First of all you should be ensuring that the graphics used are either vector for scaling or bitmap for space saving. You must also beware of multiple symbols that perform the same duties. This is why there is power in the use of instances; you can reuse multiple copies of the same symbol by utilizing different instance names. For example, you can build many different things within Flash in space saving ways…if you know how.
Let’s say you create an animation on your timeline. You can then convert those layers of animation into a Movie Clip. Now you can place an instance of this Movie Clip on the main timeline, thus only requiring one frame to contain a Movie Clip symbol. Now if you need a button to activate this Movie Clip to play, you can simply use a rollover actionscript that would initiate the clip to play at a selected frame. This would allow you to have a functional button based off of your Movie Clip without even creating a button; how’s that for space saving! You can of course create animated buttons by using separate or multiple copies of a Movie Clip, or Graphic instance nested inside each other.

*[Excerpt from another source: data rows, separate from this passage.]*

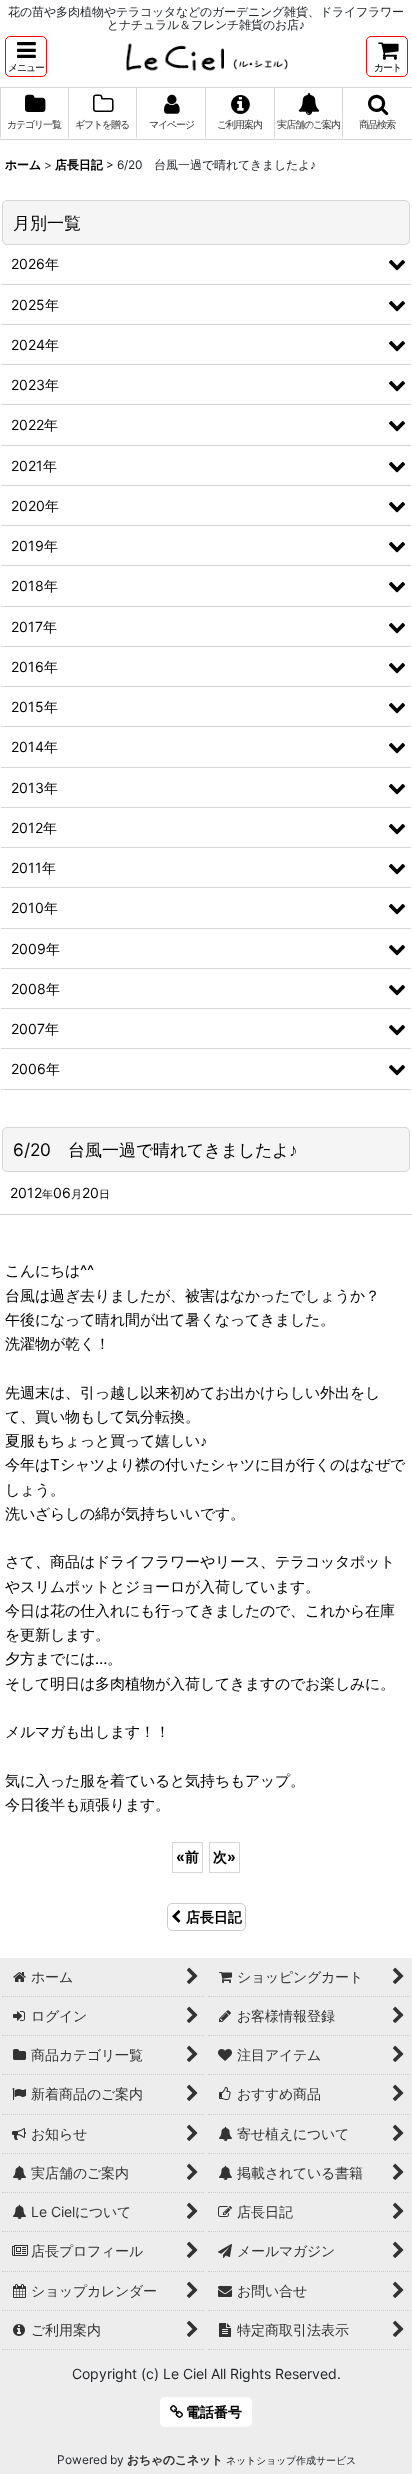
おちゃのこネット (175, 2459)
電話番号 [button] (212, 2411)
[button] (26, 56)
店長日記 (214, 1916)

Remember also that at any time you wish to change any of the elements on your timeline, you simply use the Scene panel for navigation. This will allow you to easily inspect the nesting structure of your symbols. When you double click a Movie Clip, Button, or Graphic symbol you are entering into its timeline to edit it. To exit out you simply click on the name of an element in the Scene panel dialogue to backtrack to the root of that elements’ timeline.
So far we’ve quickly called out a few workflow and creation key points:
- The basic ways to save space by using correct graphic formats and utilizing symbols as instances.
- How to utilize a Movie Clip that takes only one frame on your main timeline.
- The ability to use that same Movie Clip as a button by use of action script.
- What steps to take to view symbols when nested, as well as edit them.
Now we will look at an example of a complex Flash animation shown below in Figure 1. There is a lot going on in the animation in terms of complex mechanics. There are many repeated elements, animated graphic symbols, movie clip symbols, file sizes optimized, assorted, reusable animations, and so on.)
The above element consists of multiple Movie Symbols nested within Movie Symbols to create various effects. In essence, a slideshow, scroller, rollover animations, tweened animation, links and multiple text effects are all controlled with proper use of Movie Clips and instances. Bitmap graphics were utilized as necessary to save file sizes. Minimal frames were added to the main timeline to prevent clutter and maintain organization.
In conclusion, it is true there are many factors to take into consideration for Flash animation. The ways in which we create these complex projects plays an integral part however. The proper use of symbols and their instances are a key to creating effective complex Flash. By minimizing clutter and file sizes you enhance load times, appearance, function and overall…enjoyment.